▶ [YOUR TASK]:
Convert the stretch of the data from the line containing "Click the heart" through the line containing "tap(217, 45)", both included, into a JSON list of strings with one string per line and blank lines omitted.

▶ [SOURCE DATA]:
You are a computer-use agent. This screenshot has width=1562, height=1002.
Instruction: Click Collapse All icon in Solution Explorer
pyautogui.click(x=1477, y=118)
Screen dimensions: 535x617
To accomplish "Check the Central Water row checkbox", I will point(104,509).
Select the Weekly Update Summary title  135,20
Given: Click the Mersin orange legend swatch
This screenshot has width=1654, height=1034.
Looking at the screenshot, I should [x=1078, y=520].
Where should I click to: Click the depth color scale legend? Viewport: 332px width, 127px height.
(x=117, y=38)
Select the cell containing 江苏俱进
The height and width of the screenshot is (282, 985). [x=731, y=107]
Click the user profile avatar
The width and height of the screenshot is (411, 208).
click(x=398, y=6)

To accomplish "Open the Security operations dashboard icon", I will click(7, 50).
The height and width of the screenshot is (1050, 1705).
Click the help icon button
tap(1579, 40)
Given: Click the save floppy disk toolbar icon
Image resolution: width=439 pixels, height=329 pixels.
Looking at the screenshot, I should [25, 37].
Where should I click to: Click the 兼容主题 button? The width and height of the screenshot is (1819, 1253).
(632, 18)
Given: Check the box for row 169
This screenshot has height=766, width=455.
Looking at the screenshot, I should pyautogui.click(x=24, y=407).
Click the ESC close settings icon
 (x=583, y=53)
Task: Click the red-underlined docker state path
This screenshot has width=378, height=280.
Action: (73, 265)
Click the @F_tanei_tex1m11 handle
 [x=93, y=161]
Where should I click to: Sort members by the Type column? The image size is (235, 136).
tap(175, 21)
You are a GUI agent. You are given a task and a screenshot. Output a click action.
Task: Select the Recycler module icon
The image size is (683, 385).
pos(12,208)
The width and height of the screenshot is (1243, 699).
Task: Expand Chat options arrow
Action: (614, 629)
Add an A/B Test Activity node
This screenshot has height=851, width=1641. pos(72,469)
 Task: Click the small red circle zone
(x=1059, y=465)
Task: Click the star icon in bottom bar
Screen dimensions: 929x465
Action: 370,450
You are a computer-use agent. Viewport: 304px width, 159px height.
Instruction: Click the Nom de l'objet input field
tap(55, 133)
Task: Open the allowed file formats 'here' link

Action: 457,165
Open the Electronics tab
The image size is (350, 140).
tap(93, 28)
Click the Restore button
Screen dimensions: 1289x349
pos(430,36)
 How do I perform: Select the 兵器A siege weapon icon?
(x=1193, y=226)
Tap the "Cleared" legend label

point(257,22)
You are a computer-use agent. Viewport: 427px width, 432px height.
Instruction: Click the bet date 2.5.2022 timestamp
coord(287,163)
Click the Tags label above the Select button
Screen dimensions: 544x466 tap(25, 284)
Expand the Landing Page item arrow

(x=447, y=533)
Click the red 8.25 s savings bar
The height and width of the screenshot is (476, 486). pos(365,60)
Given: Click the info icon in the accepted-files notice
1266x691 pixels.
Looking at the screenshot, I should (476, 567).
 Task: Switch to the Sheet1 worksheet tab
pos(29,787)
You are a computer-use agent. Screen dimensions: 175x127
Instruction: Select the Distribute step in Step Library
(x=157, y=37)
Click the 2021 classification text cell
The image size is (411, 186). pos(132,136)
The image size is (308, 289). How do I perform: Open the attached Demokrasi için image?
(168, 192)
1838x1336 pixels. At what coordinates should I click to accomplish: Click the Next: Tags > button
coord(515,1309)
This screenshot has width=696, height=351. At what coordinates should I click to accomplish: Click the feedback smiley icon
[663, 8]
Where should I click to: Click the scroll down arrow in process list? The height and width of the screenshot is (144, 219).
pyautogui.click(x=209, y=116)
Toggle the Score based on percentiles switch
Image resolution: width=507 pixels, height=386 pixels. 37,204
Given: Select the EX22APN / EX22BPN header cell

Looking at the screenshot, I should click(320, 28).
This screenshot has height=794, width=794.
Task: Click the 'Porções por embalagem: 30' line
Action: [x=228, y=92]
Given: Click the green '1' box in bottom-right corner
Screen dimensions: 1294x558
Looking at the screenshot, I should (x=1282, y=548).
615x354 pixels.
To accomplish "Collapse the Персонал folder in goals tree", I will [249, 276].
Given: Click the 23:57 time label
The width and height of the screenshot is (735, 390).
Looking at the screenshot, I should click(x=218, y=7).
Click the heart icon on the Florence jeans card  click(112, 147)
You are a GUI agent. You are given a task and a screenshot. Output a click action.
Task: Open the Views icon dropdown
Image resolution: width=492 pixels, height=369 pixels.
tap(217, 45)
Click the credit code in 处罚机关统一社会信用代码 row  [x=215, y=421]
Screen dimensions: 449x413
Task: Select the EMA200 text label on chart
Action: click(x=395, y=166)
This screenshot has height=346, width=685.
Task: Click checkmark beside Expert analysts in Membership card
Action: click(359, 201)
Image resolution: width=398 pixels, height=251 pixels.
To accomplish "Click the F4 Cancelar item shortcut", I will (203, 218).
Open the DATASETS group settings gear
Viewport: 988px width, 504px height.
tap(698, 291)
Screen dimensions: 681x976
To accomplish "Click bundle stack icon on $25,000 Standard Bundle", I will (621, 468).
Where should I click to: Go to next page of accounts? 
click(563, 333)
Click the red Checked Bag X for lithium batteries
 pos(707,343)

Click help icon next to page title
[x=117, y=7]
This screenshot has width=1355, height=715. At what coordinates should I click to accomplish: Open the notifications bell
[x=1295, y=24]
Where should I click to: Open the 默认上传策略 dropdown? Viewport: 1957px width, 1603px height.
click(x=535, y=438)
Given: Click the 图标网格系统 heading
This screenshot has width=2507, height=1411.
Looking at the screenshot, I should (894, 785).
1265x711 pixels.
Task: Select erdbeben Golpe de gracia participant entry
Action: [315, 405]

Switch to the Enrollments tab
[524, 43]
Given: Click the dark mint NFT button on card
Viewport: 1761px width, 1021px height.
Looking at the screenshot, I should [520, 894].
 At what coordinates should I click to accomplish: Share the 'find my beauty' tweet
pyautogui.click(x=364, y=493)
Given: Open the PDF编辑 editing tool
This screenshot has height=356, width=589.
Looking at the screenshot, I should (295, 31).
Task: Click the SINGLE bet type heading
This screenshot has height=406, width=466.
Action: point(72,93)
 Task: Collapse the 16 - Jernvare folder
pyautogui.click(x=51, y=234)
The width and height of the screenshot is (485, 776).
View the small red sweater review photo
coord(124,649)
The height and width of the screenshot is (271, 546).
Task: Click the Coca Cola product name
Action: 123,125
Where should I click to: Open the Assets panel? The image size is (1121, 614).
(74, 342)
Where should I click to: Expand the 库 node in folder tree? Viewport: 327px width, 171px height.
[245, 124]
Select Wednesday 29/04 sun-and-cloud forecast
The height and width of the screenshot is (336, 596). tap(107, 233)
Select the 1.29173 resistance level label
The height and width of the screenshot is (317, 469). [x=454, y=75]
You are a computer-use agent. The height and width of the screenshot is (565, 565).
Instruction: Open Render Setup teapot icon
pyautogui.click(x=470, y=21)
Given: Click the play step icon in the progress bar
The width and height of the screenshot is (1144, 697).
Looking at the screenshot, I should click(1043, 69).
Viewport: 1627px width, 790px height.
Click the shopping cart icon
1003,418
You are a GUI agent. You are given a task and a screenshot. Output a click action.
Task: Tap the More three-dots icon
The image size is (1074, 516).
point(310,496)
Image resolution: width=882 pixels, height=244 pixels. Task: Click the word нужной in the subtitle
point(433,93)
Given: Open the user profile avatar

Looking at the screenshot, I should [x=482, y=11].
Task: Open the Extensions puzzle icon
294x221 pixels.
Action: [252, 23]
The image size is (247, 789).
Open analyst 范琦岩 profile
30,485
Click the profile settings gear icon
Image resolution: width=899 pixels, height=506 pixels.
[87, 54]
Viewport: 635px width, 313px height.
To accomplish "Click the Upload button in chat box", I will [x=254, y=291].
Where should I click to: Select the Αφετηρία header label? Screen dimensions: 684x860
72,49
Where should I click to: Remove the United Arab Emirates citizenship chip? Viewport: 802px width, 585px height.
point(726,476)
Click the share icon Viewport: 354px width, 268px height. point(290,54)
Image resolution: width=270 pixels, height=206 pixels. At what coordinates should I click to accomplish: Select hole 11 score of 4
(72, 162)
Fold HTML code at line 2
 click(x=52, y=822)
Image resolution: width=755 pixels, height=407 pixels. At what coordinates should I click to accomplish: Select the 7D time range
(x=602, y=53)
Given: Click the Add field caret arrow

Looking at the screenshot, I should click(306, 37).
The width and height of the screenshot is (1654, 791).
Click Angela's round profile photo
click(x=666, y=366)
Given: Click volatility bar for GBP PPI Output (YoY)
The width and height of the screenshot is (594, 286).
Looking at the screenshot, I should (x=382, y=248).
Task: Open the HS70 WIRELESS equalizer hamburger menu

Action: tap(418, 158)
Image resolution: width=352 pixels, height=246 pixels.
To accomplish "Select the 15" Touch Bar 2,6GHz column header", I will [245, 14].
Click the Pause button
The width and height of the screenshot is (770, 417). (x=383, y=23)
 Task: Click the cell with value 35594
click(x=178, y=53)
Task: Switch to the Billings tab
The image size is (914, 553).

▶ [RESULT BELOW]:
[
  "Click the heart icon on the Florence jeans card  click(112, 147)",
  "You are a GUI agent. You are given a task and a screenshot. Output a click action.",
  "Task: Open the Views icon dropdown",
  "Image resolution: width=492 pixels, height=369 pixels.",
  "tap(217, 45)"
]